Page extract:

+ + + +

Animal Advocates Watchdog

History shows Vick not alone in perversity

http://www.canada.com/windsorstar/news/editorial/story.html?id=e0db52e0-d24a-4f62-a058-974b00d82e13

History shows Vick not alone in perversity

Dan Gardner
Ottawa Citizen

Friday, September 07, 2007

A caller on talk radio was certain that Michael Vick -- the NFL star who admitted to involvement in a dog-fighting ring -- should go to jail for a very long time. What Vick did is horrible, he said. And how awful is it that we even have to say that? "It's a real sign of the times," he sighed.

That theme could be heard beneath much of the talk about Michael Vick and his cruelties. And understandably so. This is a multimillionaire who could have almost anything he wanted. And what he wanted was to be amused by dogs fighting to the death.

It's unspeakably perverse. And as many reports showed over the last several weeks, Vick is far from the only one who enjoys this twisted hobby. Surely that caller was right to say this is a sign of the times.

And indeed he was. It is a sign of the times. Only that sign doesn't say what people think it does. In fact, what it says is cause for celebration.

Some time ago, please remember, there was another famous multimillionaire who enjoyed watching animals tear into each other. But unlike Michael Vick, she was never charged or condemned for her strange pleasures.

England's Queen Elizabeth I was a devotee of bear-baiting. In a pit surrounded by cheering spectators, a bear was chained to a stake. Trained hunting dogs circled, snarled and lunged. If the dogs were too slow, the bear would sink its fangs into their necks or rake them with its claws. When the dogs died or tired, they were replaced by fresh attackers and the bear would slowly be worn down and, finally, torn apart.

"It was a sport very pleasant to see," wrote an Elizabethan chronicler, "to see the bear, with his pink eyes, tearing after his enemies approach; the nimbleness and wait of the dog to take his advantage and the force and experience of the bear again to avoid his assaults: if he were bitten in one place how he would pinch in another to get free; that if he were taken once, then by what shift with biting, with clawing, with roaring, with tossing and tumbling he would work and wind himself from them; and when he was loose to shake his ears twice or thrice with the blood and the slaver hanging about his physiognomy."

+ + + +

Task instructions:
[A] According to the Michael Vick column, which English monarch was a devotee of bear-baiting?
[B] Write the next part of the Michael Vick column, picking up after the Elizabethan chronicler's quotation.
The rows below are separate material, unrelated to the Michael Vick column.

+ + + +

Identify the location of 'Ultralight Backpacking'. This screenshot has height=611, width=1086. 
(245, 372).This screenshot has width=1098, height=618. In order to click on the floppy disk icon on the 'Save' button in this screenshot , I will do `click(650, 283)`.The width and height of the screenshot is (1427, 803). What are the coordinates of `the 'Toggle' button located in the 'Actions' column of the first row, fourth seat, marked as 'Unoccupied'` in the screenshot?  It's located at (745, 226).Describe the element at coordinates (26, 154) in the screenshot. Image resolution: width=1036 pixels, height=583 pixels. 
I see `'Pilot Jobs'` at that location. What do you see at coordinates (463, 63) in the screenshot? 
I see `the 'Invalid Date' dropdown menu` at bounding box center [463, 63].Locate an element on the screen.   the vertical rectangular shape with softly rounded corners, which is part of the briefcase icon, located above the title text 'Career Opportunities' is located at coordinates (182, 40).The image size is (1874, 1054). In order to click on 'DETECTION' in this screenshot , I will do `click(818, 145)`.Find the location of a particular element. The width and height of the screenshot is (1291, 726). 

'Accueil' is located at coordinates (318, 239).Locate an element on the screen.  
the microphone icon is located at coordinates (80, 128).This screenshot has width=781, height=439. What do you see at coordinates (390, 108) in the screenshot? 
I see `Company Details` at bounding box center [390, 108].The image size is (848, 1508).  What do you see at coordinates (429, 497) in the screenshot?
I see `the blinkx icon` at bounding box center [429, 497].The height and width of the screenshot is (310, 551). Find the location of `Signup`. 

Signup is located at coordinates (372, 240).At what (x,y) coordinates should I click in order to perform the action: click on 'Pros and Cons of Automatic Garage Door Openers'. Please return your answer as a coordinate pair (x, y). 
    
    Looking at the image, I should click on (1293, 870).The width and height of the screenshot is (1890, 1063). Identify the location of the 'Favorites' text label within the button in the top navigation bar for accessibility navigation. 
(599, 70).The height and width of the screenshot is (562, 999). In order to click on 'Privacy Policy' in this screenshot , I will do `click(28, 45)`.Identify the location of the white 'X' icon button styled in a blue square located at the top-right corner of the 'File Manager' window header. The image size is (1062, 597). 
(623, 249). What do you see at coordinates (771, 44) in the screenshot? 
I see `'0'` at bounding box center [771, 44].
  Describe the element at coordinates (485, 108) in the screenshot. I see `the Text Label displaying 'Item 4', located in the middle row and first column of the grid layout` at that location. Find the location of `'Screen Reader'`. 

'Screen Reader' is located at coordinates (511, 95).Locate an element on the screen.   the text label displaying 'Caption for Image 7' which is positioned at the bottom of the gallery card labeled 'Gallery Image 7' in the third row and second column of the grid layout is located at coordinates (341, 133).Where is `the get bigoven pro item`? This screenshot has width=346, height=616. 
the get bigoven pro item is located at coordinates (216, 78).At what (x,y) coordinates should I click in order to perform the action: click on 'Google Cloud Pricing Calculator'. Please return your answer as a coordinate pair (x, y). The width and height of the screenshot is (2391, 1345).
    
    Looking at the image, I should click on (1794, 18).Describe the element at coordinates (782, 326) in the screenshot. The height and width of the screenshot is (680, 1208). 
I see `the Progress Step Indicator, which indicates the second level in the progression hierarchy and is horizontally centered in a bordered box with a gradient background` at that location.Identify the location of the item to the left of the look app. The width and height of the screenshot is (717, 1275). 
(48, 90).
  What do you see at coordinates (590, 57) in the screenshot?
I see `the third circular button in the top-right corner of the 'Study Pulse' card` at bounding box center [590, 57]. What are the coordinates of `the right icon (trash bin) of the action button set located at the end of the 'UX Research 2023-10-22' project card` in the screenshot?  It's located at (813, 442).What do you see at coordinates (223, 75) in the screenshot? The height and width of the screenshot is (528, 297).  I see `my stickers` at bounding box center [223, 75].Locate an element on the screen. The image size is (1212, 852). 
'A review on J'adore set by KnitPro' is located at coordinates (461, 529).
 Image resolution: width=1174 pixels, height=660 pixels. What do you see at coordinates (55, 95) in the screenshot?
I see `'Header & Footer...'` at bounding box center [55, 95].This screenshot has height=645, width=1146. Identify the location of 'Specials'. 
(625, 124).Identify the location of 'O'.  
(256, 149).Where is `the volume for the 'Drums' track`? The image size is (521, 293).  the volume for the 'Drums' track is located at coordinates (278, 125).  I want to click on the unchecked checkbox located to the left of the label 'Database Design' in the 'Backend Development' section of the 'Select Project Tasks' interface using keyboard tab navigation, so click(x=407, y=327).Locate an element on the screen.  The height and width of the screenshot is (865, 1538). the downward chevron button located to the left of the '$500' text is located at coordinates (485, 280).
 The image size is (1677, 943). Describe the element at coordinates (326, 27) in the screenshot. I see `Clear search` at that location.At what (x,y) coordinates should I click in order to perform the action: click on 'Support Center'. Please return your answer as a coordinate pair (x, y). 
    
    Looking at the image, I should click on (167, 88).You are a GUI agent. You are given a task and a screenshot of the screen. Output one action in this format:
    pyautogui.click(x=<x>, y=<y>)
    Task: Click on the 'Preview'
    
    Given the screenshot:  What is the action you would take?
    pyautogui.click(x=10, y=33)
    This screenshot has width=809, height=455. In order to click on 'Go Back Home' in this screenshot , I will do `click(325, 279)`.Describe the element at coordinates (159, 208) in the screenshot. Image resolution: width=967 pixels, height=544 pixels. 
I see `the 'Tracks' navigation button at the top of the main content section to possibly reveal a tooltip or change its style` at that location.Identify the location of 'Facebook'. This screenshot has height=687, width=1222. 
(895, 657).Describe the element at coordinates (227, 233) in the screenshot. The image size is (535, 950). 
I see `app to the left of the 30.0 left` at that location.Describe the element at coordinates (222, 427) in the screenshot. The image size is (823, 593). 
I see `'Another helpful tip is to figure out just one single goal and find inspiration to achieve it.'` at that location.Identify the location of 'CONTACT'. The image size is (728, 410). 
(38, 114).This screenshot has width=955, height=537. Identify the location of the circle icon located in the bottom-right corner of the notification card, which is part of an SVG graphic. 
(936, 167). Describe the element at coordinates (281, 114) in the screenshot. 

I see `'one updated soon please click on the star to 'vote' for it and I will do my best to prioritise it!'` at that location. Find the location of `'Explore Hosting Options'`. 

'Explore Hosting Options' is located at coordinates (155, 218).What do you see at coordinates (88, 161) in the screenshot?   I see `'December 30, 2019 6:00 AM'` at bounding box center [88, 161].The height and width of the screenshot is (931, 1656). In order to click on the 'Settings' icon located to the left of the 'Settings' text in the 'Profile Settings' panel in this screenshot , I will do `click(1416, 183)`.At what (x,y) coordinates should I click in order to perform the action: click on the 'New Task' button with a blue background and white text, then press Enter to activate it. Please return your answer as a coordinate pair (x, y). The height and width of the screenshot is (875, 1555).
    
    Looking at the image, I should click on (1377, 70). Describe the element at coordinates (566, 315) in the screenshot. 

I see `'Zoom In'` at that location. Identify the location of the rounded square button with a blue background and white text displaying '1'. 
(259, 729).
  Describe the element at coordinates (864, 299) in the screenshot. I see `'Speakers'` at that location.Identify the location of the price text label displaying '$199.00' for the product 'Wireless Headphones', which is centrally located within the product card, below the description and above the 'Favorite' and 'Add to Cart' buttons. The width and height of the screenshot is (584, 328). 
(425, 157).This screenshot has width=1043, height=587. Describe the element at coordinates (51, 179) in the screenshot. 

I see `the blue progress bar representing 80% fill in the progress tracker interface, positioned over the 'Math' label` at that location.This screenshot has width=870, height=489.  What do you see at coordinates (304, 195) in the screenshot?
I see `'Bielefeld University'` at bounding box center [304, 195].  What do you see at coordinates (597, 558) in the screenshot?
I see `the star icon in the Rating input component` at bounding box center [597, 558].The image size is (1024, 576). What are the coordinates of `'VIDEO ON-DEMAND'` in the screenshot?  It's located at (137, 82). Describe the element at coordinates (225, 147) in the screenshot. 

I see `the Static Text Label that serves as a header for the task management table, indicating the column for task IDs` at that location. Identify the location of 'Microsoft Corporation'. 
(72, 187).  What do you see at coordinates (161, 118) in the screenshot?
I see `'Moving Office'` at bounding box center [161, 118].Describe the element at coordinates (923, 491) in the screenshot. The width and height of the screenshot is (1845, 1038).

+ + + +

Answers:
[A] Queen Elizabeth I.

[B]
Elizabeth was such a fan she overruled Parliament when it attempted to ban baiting on Sundays.

This royal patronage must have endeared the queen to a good many of her subjects. Bear-baiting was mass entertainment, the NASCAR of the 16th century. To maintain variety and interest, there was also bull-baiting and badger-baiting.

With badgers, the procedure was a little different. First, the animal was put in a box designed to resemble its den. A terrier was sent down a little tunnel into the box. After a short, vicious fight, the dog's owner pulled it out by its tail. If the dog was tough, it would emerge with the badger locked in its powerful jaws. If the dog was not tough, there was always another dog.

Roosters were also a wonderful source of merriment. In cockfighting, the birds shredded each other with beaks and blades tied to their feet. And for those who desired audience participation, there was "cock throwing" -- in which contestants attempted to maim or kill a tethered rooster by throwing sticks weighted with lead. Less skill was required of participants in "cock thrashing" -- which involved a blindfold, a stick and a piñata that was not made of papier mâché. Children absolutely adored these games.

At this point, the reader may be tempted to think this is all very interesting, in a grotesque way, but it hasn't the slightest relevance to today. So Michael Vick's treatment of animals was normal in one society hundreds of years ago. So what?

The "so what" is that it wasn't one society hundreds of years ago. It was most societies at most times.

Few things are as common in history as humans amusing themselves by inflicting vicious abuse on animals. The Elizabethans weren't particularly cruel, or even particularly creative in devising new cruelties.

"In 16th-century Paris," writes Harvard professor Steven Pinker, "a popular form of entertainment was cat-burning, in which a cat was hoisted in a sling on a stage and slowly lowered into a fire."

Although pious individuals occasionally protested from time to time, the first real movement against organized cruelty didn't begin until the early 19th century. In 1822, legislation forbidding cruelty to cattle was passed in the United Kingdom. It was the first of its kind, anywhere. In 1824, the Royal Society for the Prevention of Cruelty to Animals was founded. In 1835, bear-baiting and other traditional crowd-pleasers were banned and, in a rebuke to her royal predecessors, Princess (later Queen) Victoria became a patron of the RSPCA.

Still, popular attitudes changed slowly. In New York City of the late 19th century, "traditional blood sports like cockfighting and bear-baiting remained (a) popular pastime," wrote historians Edwin Burrows and Mike Wallace. "One impresario threw up a 2,000-seat amphitheatre for such spectacles."

Even today, there are many places in the world where people would be amazed at the reaction of North Americans to Vick's crime. Lots of people would even be amazed that what Vick did was a crime.

So the wretched story of Michael Vick really does tell us a great deal about the state of society today.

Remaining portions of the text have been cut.